Observing two or more occultations at different times provides researchers with information about changes in the planet’s atmosphere. The structure and temperature of Pluto’s atmosphere was first determined during an occultation in 1988. Pluto’s brief pass in front of a different star on July 19 led researchers to believe that a drastic atmospheric change was under way, but it was unclear whether the atmosphere was warming or cooling.
The data resulting from this occultation, when Pluto passed in front of a star known as P131.1, led to the current results. “This is the first time that an occultation has allowed us to probe so deeply into Pluto’s atmosphere with a large telescope, which gives a high spatial resolution of a few kilometers,” Elliot said. He hopes to use this method to study Pluto and the Kuiper Belt objects more frequently in the future.
MISSION TO PLUTO
NASA recently authorized the New Horizons Pluto-Kuiper Belt mission to start building spacecraft and ground systems. The mission will be the first to Pluto and the Kuiper Belt. Richard P. Binzel, professor of earth, atmospheric, and planetary sciences (EAPS) at MIT, is co-investigator.
The New Horizons spacecraft is scheduled to be launched in January 2006, swing past Jupiter for a gravity boost and scientific studies in 2007, and reach Pluto and its moon, Charon, as early as summer 2015. Pluto is the only planet not yet observed at close range. This mission will seek to answer questions about the surfaces, atmospheres, interiors, and space environments of the solar system’s outermost planet and its moon.
In the meantime, researchers hope to use SOFIA, a 2.5-meter telescope mounted in an aircraft being built by NASA in collaboration with the German space agency, starting in 2005. SOFIA would be able to be sent to the right location around the globe to best observe occultations, providing high-quality data on a much more frequent basis than is possible using ground-based telescopes alone.

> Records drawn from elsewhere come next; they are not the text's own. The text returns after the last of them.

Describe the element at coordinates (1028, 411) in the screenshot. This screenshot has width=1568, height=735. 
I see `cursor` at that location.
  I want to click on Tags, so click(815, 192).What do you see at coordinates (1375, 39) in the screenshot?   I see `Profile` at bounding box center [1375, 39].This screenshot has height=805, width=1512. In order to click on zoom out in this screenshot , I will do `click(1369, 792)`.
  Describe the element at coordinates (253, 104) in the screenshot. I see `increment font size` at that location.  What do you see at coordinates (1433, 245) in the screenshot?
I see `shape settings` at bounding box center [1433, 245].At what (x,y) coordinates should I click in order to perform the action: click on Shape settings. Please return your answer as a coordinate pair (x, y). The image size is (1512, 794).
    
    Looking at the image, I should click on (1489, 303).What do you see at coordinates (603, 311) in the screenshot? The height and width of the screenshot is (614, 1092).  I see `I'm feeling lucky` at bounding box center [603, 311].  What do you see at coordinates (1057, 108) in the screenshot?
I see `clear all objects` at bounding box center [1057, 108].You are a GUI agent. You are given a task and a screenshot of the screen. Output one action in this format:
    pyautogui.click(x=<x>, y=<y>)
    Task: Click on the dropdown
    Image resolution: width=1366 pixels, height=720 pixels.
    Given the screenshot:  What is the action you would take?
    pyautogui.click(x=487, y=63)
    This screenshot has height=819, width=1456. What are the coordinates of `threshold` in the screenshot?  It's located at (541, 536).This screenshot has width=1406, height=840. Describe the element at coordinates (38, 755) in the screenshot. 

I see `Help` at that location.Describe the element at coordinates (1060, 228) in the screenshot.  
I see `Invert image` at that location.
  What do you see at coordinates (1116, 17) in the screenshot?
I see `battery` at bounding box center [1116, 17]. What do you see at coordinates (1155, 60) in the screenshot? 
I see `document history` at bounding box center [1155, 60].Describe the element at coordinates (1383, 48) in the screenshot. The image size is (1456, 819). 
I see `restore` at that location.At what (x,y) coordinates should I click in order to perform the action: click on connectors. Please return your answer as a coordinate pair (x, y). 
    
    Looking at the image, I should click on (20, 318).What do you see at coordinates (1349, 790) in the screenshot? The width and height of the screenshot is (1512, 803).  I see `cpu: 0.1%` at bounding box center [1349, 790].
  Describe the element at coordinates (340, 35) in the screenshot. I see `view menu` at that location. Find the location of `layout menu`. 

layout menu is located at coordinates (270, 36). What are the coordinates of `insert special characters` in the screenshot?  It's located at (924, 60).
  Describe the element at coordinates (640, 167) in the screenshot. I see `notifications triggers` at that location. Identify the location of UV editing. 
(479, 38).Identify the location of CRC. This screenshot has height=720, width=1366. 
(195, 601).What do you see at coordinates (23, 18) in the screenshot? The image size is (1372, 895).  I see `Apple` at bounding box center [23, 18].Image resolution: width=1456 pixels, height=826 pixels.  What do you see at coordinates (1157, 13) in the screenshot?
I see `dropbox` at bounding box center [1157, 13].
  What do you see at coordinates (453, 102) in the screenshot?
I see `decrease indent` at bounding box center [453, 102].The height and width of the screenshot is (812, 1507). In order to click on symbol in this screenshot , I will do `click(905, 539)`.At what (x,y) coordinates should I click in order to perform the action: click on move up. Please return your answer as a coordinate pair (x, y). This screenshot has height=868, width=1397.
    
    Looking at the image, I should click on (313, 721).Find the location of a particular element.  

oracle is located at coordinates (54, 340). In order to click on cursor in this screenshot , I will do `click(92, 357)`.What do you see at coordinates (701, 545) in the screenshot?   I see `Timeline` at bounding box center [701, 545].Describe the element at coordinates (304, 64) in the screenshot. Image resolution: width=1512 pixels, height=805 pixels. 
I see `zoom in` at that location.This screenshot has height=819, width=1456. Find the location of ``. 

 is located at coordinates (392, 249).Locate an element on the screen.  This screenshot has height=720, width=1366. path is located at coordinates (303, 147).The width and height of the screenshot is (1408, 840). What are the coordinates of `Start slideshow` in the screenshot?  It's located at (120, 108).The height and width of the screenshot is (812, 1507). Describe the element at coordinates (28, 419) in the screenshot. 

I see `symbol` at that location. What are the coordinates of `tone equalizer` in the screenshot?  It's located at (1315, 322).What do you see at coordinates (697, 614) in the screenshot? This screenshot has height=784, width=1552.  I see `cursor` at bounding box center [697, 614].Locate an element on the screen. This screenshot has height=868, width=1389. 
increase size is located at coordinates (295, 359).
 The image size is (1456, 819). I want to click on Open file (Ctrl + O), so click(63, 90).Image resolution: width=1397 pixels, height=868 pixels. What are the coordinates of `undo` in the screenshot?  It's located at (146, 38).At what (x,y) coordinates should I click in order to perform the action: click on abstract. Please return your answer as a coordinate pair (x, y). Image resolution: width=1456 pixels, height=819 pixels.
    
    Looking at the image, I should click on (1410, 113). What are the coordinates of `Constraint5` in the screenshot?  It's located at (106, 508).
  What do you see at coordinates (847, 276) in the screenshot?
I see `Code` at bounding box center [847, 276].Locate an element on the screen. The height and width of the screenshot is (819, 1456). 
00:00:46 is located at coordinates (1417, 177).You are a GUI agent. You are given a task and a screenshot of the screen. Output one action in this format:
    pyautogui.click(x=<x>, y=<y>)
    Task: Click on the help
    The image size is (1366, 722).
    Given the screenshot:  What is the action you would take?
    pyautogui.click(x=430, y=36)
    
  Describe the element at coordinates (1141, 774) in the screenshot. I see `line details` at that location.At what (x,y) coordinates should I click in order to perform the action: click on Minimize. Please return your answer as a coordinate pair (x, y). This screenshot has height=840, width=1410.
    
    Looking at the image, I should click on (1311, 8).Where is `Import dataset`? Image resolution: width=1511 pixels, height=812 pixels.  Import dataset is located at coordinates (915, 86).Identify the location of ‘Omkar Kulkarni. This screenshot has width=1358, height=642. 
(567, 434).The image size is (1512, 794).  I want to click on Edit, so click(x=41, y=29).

In addition to Elliot, MIT co-authors are recent physics graduate Kelly B. Clancy, graduate students Susan D. Kern and Michael J. Person, recent MIT graduate Colette V. Salyk, and aeronautics and astronautics senior Jing Jing Qu. Pomona College collaborators are Alper Ates and Ben Penprase. The Boston University collaborator is Amanda Bosh. Lowell Observatory collaborators are Marc Buie, Ted Dunham, Stephen Eikenberry, Cathy Olkin, Brian W. Taylor, and Lawrence Wasserman. Boeing collaborators are Doyle Hall and Lewis Roberts. The United Kingdom Infrared Telescope collaborator is Sandy K. Leggett. U.S. Naval Observatory collaborators are Stephen E. Levine and Ronald C. Stone. The Cornell collaborator is Dae-Sik Moon. David Osip and Joanna E. Thomas-Osip were at MIT and are now at the Carnegie Observatories. John T. Rayner is at NASA’s Infrared Telescope Facility. David Tholen is at the University of Hawaii.
This work is funded by Research Corp., the Southwest Research Institute, the National Science Foundation and NASA.